Eventually, the new engine will allow a user to search for an item such

as a pen by immediately breaking down the search into different categories

such as ball point pens and fountain pens. "You will be able to go exactly

where you want to go," Carr said. "If it takes more than 10 seconds and

more than two screens [for buyers to find what they want] you've already

lost your customer."

CTA will build a system "that's more user-friendly and attractive,"

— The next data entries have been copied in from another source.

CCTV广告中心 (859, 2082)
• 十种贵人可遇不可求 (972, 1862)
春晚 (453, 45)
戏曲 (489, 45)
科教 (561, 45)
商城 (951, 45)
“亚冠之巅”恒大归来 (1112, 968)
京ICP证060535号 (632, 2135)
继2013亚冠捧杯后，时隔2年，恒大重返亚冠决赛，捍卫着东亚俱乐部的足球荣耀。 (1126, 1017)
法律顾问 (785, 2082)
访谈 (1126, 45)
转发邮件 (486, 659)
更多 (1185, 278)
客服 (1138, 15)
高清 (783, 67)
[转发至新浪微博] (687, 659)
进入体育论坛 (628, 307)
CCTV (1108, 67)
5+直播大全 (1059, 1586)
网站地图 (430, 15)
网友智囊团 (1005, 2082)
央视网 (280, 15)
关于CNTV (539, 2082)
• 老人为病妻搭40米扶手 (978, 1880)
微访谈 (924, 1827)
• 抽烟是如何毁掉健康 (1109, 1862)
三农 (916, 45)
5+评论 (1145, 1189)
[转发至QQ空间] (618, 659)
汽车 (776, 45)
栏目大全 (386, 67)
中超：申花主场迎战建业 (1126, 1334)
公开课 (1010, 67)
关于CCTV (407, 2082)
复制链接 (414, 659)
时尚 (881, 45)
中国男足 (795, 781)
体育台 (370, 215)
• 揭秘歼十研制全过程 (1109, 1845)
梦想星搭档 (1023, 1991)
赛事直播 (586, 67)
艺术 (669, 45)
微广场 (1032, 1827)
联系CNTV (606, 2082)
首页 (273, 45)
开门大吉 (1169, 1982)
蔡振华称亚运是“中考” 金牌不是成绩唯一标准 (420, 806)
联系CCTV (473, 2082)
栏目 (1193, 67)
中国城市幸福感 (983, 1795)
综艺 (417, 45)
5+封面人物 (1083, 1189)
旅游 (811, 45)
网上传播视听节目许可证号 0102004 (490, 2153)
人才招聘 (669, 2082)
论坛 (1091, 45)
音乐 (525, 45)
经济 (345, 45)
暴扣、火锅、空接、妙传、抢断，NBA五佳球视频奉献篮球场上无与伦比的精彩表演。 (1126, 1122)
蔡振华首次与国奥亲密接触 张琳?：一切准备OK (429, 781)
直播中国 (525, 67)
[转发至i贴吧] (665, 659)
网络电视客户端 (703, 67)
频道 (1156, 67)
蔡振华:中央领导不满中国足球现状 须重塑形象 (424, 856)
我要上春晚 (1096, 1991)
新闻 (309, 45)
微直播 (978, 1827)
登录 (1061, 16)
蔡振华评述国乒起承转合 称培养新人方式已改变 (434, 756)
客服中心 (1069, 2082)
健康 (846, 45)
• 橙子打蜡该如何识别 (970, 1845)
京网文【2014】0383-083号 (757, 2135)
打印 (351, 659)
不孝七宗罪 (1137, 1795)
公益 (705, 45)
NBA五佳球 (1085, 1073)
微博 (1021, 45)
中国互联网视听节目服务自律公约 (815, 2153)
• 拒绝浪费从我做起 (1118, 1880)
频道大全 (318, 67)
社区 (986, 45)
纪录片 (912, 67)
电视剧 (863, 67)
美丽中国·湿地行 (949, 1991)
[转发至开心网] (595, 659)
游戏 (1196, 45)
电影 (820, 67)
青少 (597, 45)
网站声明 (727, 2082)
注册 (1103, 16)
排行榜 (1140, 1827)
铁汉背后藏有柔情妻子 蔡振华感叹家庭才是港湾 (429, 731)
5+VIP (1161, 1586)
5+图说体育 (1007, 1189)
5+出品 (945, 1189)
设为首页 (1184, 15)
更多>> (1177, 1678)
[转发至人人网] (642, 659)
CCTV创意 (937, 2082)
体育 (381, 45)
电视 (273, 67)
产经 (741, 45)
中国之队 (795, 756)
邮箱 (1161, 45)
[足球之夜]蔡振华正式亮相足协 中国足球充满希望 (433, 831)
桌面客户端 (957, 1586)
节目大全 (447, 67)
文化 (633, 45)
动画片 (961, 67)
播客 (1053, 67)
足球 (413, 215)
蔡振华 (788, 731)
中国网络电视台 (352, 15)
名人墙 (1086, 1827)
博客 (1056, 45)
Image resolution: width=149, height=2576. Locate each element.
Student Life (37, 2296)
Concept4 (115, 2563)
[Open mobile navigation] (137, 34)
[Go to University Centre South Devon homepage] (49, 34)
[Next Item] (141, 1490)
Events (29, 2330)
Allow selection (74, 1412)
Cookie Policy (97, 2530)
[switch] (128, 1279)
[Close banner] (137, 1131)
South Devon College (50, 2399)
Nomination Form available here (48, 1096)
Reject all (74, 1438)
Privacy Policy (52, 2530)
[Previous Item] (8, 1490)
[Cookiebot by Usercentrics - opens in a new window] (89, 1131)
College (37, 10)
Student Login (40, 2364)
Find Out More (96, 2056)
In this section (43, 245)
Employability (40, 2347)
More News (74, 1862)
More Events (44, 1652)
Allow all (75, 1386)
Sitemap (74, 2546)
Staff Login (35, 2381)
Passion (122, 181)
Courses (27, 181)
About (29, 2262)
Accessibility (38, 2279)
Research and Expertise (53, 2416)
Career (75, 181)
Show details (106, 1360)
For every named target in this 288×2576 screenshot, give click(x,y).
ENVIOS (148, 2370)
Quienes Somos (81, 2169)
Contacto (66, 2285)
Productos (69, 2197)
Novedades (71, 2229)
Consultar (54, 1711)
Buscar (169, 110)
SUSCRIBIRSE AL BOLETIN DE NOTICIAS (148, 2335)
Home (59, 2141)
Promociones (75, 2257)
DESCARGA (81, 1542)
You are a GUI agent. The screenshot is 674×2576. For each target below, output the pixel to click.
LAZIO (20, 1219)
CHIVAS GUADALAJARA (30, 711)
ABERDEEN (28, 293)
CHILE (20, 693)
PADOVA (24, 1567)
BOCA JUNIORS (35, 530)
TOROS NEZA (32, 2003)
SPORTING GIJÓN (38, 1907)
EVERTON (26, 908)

said Tom Velez, chief executive officer and chairman of CTA. The more the

government buys online, the more money it can save, Velez said. "The Federal

Supply Service sells electronically only a small percentage of what" is

available for sale to agencies, he said. "We hope that percentage will go

up substantially."

CTA, which designed the original GSA Advantage site, teamed up on this

project with four other firms.

GSA plans to constantly develop new features for GSA Advantage, Carr

said. "When we're finished, we will probably have the most powerful electronic

commerce system in the world," Carr said. "If you're not developing something

all the time, you're behind the game."

Personalization is a trend that is catching on in government as a way

to deliver services electronically, said Ron Parsons, director of Public

Sector Alliances at industry consortium CommerceNet. The group is working

with the Social Security Administration to help it deliver integrated and

personalized electronic services to citizens.

There is a trade-off between protecting privacy and delivering services

that agencies must learn to balance, Parsons said. "If you want better services,

you have to give up a little bit of information," he said. Agencies must

have the right policies and security infrastructure in place to ensure that

the services are delivered appropriately.